Problem details:
Go through each line of the entries below and tally those containing the string "beside"; give only the total.

--- START ---

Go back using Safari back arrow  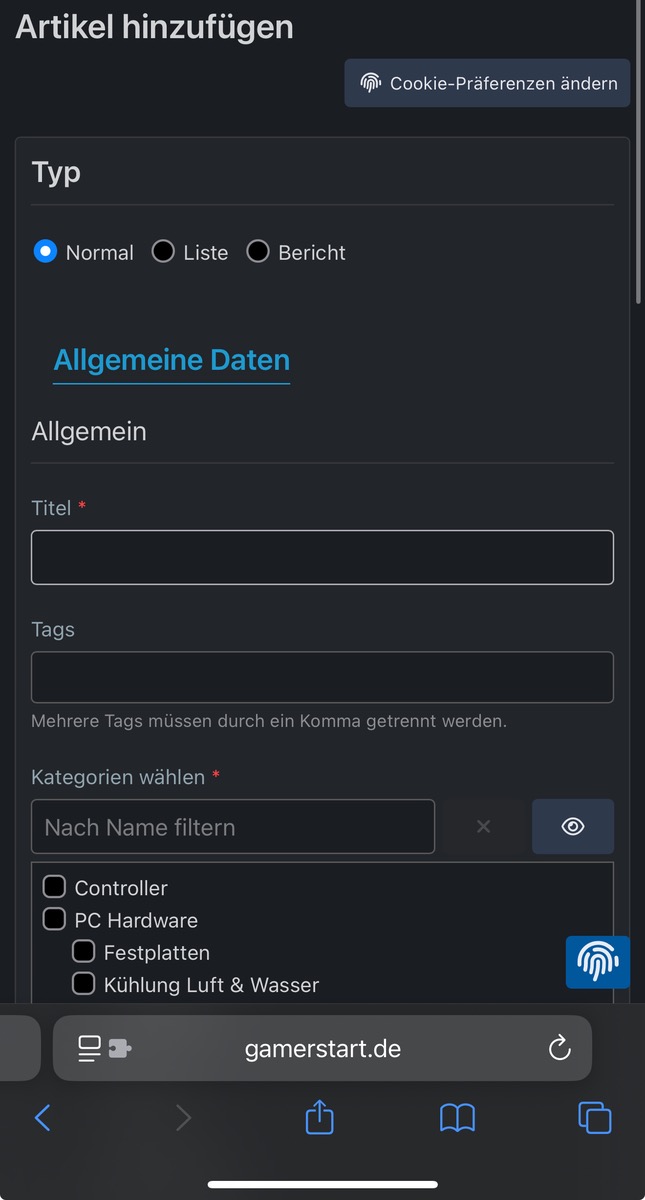(43, 1117)
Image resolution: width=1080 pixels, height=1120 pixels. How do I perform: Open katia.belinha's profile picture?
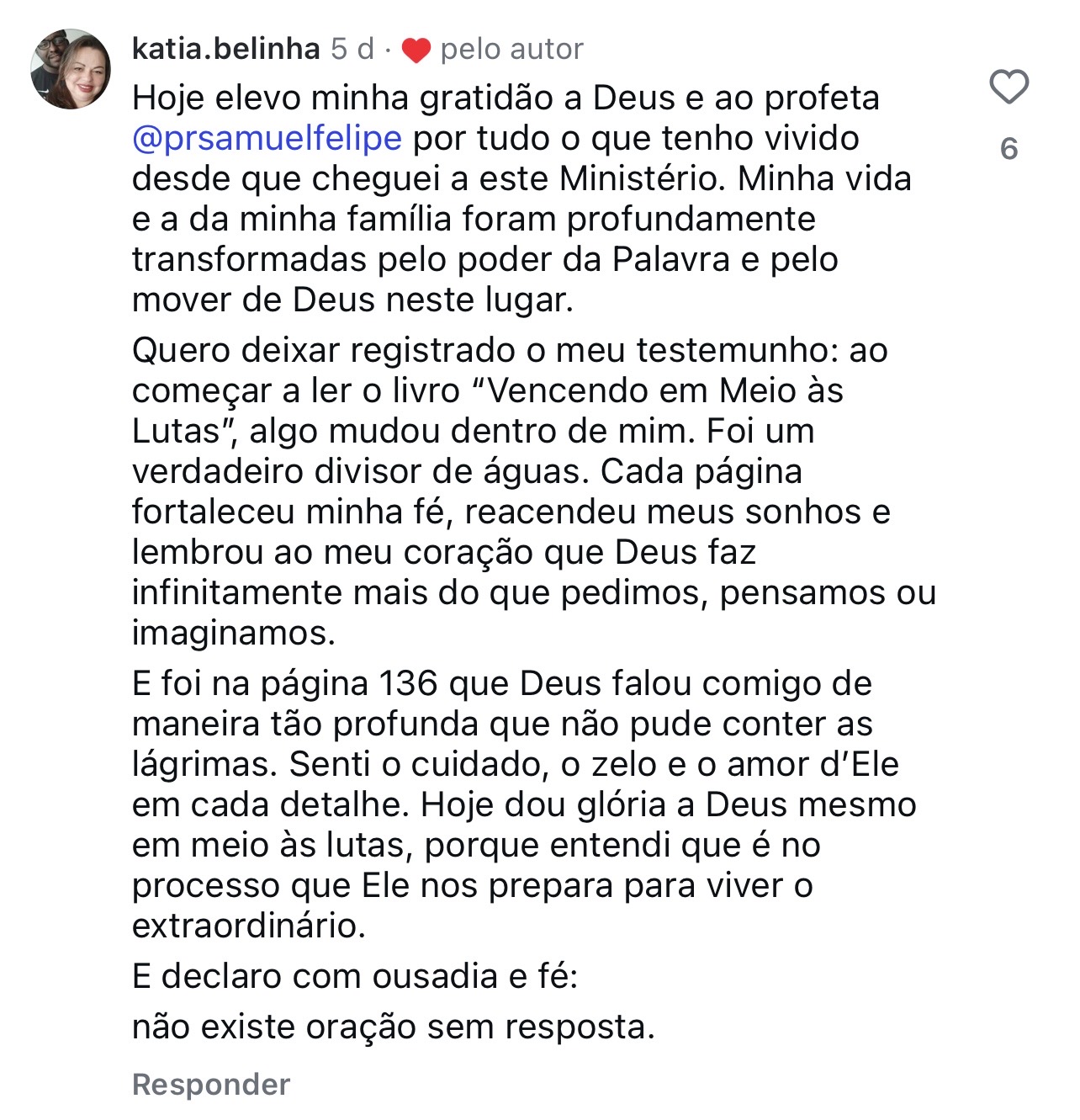pyautogui.click(x=71, y=70)
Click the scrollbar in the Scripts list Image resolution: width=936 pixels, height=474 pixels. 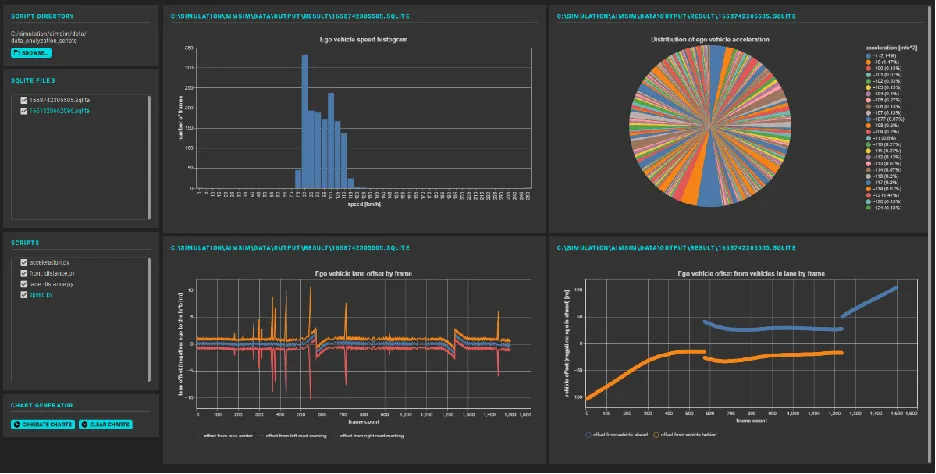[x=150, y=318]
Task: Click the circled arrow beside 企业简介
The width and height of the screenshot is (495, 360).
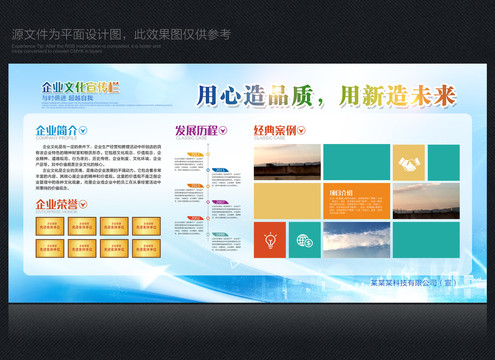Action: pos(83,131)
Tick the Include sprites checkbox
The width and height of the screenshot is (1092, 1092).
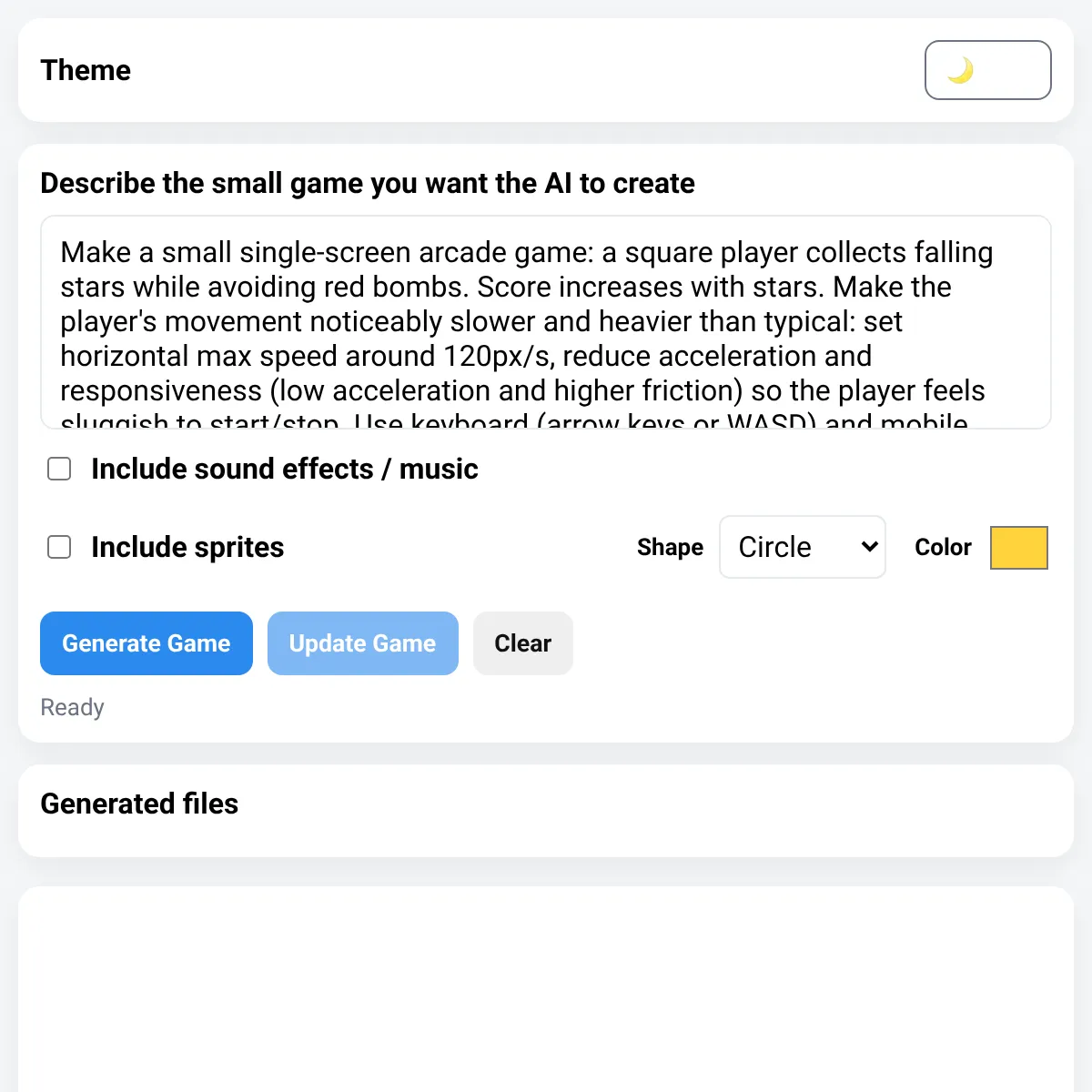(59, 547)
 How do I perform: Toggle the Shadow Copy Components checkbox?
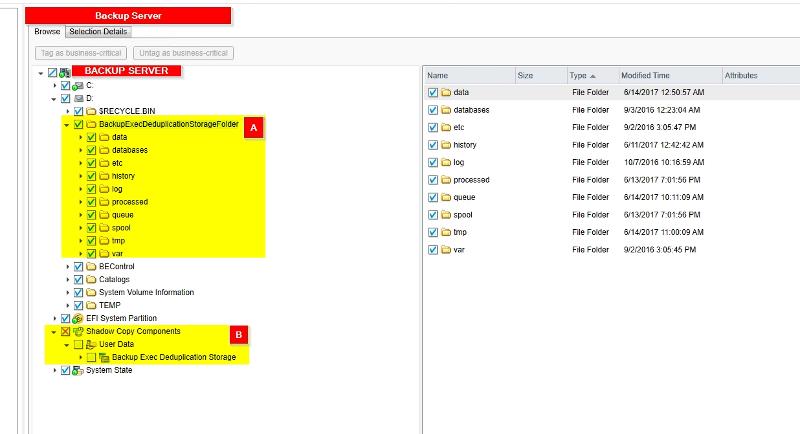(x=65, y=331)
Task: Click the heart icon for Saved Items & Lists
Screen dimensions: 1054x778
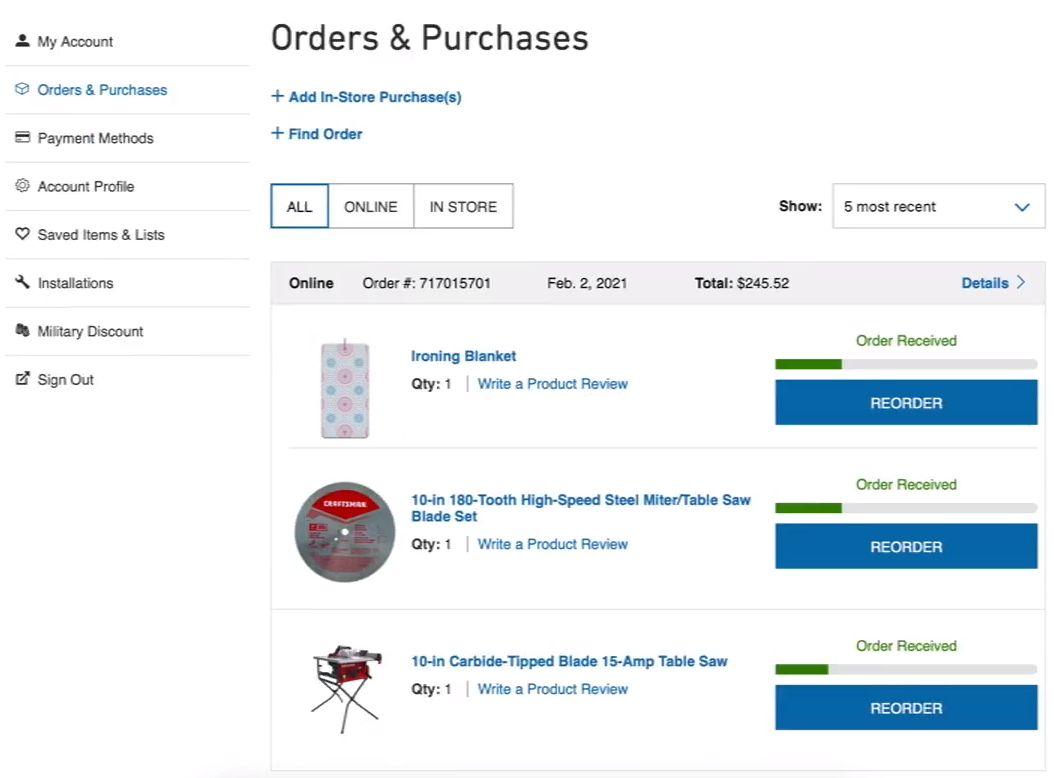Action: coord(21,234)
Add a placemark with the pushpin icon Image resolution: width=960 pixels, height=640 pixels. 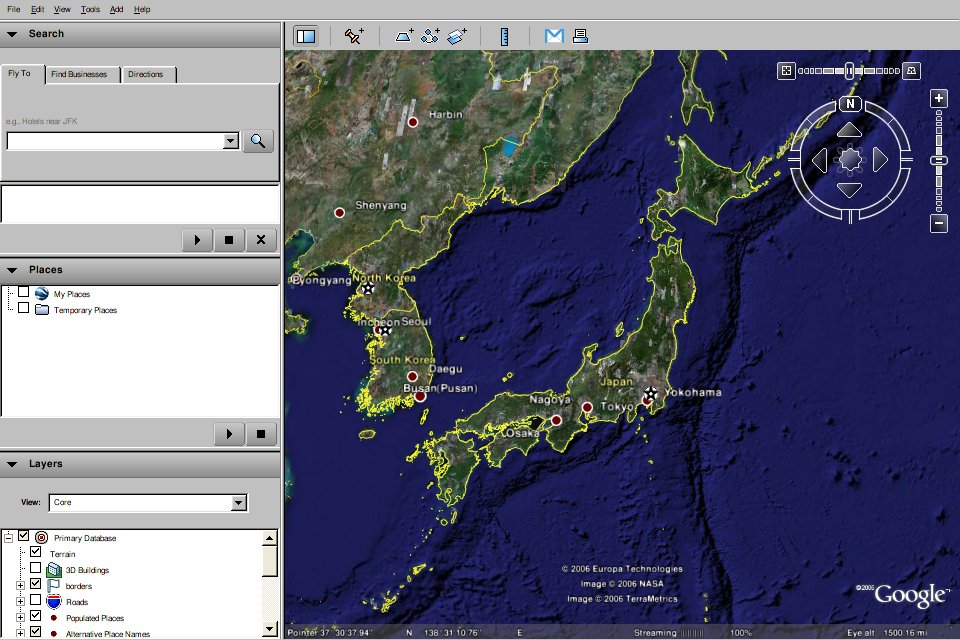(354, 36)
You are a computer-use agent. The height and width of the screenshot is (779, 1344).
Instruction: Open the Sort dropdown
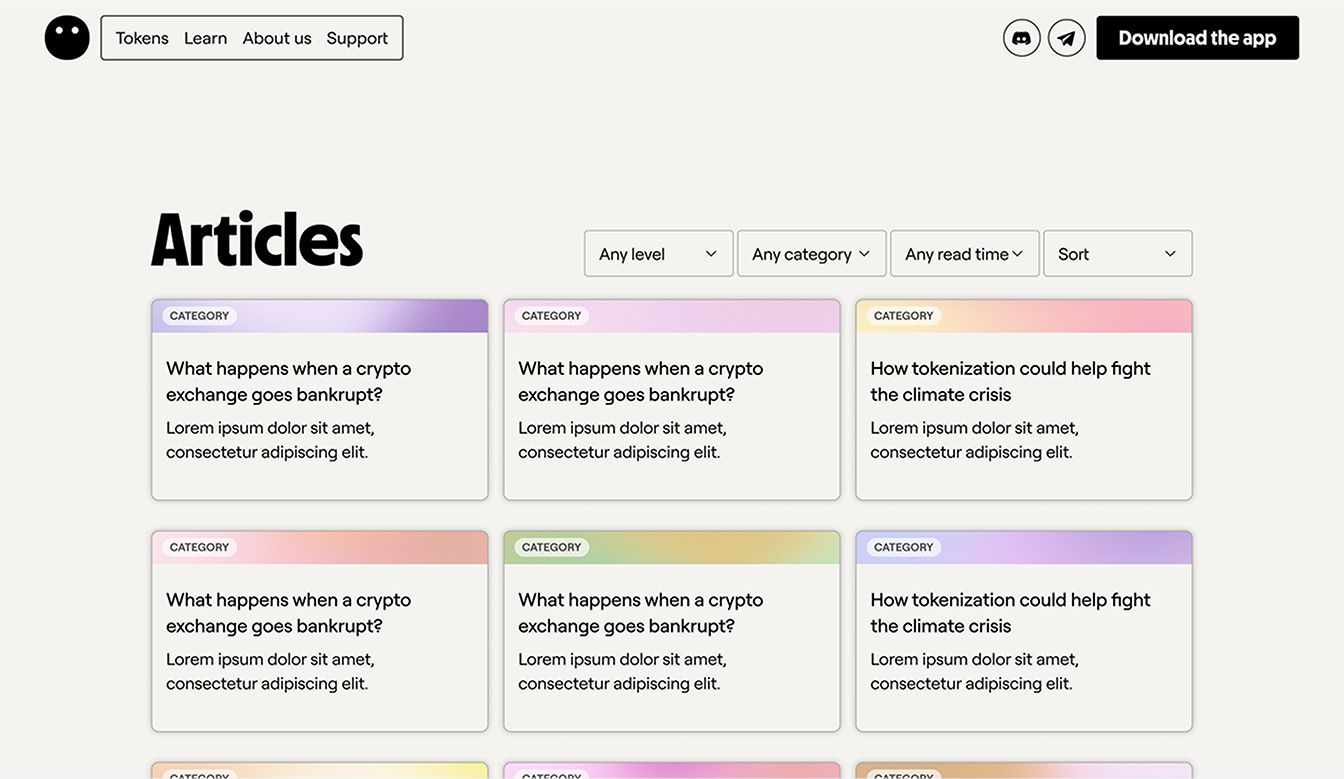1117,254
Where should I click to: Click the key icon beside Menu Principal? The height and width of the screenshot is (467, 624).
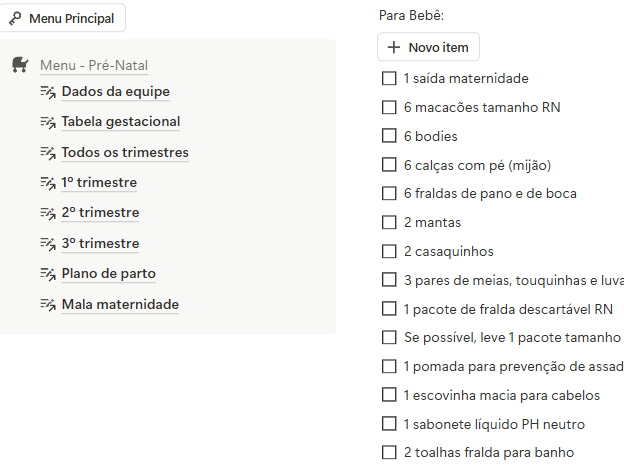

--- END ---

Solution to this problem:
2